__PROBLEM REQUIREMENTS__
Please decide whether each statement below agrees with the text about lawmakers' public records. Answer yes or no for each and quote the words from the text that settle it.
1. The N&O sent its request to all 170 current members of the House and Senate.
2. Most of the lawmakers who provided emails were Republicans.
3. Every record The N&O received from lawmakers was an email.

__DOCUMENT SECTION__
□ □ □ □ □

GOP state lawmakers had recently moved to shield all former and current legislators from having to comply with the state’s public records law, drawing objections from government transparency groups like the NC Open Government Coalition, and other groups on both sides of the aisle, including the ACLU of North Carolina and the John Locke Foundation.

To gauge how many lawmakers would continue to opt for transparency, The N&O asked every member of the House and Senate to provide all of their communications from a single day: Sept. 19, the day that Republican legislative leaders concluded months of negotiations on the budget.

A total of 38 lawmakers — 12 Republicans and 26 Democrats — provided The N&O with copies of their emails. The vast majority, more than 70%, did not respond to our request.

Reporting this story involved several steps: filing initial requests, following up with lawmakers, reviewing and processing their records, and publication. Here’s a breakdown of what went into this story.

Filing the request with lawmakers

To begin, The N&O emailed all 170 current members of the House and Senate a request for “copies of any and all correspondence that you sent or received on Tuesday, Sept. 19, 2023.”

The request asked for records in any format they were originally conveyed in, including print, digital, emails, text messages, voicemails or others.

Nearly all of the records The N&O received from lawmakers were emails. A few lawmakers also provided copies of texts, and one lawmaker provided a summary of voicemails and calls from constituents.

Organizing, processing and uploading emails we received

Once The N&O started receiving records in response to our request, we began the process of reviewing, organizing and uploading them to be published and viewed publicly.

Several lawmakers provided PDFs of their emails, but The N&O also received records in other formats, and in some cases converted them on our own or asked lawmakers to provide us with PDF copies.

Some lawmakers and their assistants responded to us directly. In other cases, staff from the General Assembly’s Information Systems Division provided us access to emails lawmakers had asked them to turn over.

During this process, The N&O also followed up with several lawmakers who had initially responded to our request, but hadn’t yet provided us with their emails.

After receiving emails in a usable format, we went through them. Some lawmakers provided just a handful of emails. Others provided hundreds of pages of emails.

□ □ □ □ □

__DATASET ENTRIES__
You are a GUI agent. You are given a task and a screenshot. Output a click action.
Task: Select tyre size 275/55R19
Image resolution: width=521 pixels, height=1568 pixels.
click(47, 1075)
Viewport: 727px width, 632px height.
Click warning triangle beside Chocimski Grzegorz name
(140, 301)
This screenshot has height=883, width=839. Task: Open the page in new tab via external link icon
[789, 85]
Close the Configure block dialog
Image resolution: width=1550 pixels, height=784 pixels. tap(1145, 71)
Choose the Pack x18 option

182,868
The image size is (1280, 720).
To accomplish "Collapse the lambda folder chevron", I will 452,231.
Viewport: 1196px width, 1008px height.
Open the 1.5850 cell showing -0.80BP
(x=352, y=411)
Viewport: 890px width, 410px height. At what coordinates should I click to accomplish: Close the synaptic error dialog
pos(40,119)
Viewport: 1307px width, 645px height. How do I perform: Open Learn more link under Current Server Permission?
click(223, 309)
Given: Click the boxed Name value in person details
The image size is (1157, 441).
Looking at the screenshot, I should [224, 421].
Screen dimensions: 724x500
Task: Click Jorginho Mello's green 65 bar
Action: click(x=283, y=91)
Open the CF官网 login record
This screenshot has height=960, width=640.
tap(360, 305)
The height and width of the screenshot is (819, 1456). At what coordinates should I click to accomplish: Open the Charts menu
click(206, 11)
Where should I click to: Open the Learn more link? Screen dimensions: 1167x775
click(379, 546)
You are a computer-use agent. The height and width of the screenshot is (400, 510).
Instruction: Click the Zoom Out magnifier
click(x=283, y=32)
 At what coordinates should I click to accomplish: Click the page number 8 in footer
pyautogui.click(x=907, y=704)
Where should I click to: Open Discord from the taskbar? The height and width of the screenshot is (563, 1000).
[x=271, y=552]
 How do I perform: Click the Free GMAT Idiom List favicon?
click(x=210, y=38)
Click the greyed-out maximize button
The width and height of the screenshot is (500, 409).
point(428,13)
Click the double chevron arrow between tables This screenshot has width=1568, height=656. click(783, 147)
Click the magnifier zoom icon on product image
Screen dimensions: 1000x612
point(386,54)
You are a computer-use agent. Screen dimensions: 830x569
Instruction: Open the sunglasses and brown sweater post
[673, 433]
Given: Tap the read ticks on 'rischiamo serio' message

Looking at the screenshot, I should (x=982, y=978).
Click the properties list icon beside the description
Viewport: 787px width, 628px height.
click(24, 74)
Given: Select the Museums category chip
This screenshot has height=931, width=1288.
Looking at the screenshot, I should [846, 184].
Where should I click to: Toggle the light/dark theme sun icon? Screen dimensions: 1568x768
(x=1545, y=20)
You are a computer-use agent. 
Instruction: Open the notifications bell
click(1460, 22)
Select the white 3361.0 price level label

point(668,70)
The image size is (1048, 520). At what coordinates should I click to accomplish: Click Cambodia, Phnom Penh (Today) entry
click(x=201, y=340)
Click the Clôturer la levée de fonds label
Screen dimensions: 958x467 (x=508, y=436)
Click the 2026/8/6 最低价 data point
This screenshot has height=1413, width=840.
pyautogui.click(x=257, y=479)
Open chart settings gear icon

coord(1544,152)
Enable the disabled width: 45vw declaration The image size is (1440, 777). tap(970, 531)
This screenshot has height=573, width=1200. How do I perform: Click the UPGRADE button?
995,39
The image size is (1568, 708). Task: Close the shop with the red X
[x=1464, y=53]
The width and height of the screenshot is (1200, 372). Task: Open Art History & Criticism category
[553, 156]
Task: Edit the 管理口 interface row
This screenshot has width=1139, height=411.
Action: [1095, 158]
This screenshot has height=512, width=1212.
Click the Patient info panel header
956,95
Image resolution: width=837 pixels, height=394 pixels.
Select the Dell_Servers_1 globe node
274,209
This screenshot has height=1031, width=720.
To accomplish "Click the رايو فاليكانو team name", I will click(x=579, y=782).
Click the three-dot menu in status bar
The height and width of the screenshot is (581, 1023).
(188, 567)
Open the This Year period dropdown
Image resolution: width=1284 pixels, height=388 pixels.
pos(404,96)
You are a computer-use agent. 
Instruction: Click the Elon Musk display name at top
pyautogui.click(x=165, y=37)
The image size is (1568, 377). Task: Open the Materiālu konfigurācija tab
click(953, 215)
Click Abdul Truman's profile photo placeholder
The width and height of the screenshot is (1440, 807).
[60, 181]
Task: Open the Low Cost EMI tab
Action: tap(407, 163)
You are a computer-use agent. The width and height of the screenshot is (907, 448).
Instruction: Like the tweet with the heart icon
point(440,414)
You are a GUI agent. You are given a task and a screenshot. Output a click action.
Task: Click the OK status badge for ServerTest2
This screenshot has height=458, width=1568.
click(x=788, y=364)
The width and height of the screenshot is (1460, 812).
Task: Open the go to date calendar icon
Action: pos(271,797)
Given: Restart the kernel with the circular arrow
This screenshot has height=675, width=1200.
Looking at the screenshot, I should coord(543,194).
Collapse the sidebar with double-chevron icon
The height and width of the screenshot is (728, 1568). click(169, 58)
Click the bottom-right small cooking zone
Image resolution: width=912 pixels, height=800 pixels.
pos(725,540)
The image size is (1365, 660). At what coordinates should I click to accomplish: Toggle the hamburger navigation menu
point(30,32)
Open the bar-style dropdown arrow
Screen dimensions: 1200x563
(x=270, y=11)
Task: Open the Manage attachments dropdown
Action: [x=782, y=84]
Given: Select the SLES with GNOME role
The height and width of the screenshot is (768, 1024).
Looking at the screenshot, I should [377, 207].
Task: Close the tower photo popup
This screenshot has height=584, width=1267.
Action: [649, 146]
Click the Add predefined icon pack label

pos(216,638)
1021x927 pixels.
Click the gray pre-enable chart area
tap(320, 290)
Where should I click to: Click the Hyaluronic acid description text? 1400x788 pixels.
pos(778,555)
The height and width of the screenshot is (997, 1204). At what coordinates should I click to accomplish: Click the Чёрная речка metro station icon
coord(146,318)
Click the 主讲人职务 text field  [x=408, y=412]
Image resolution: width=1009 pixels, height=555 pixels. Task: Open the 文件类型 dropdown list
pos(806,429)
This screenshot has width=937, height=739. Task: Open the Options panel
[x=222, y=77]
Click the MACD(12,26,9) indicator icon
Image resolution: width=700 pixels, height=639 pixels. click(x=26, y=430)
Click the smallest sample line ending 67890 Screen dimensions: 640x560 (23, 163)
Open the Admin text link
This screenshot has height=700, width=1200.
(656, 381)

□ □ □ □ □

__OUTPUT BELOW__
1. Yes: "The N&O emailed all 170 current members of the House and Senate"
2. No: "A total of 38 lawmakers — 12 Republicans and 26 Democrats — provided The N&O with copies of their emails."
3. No: "A few lawmakers also provided copies of texts, and one lawmaker provided a summary of voicemails and calls from constituents."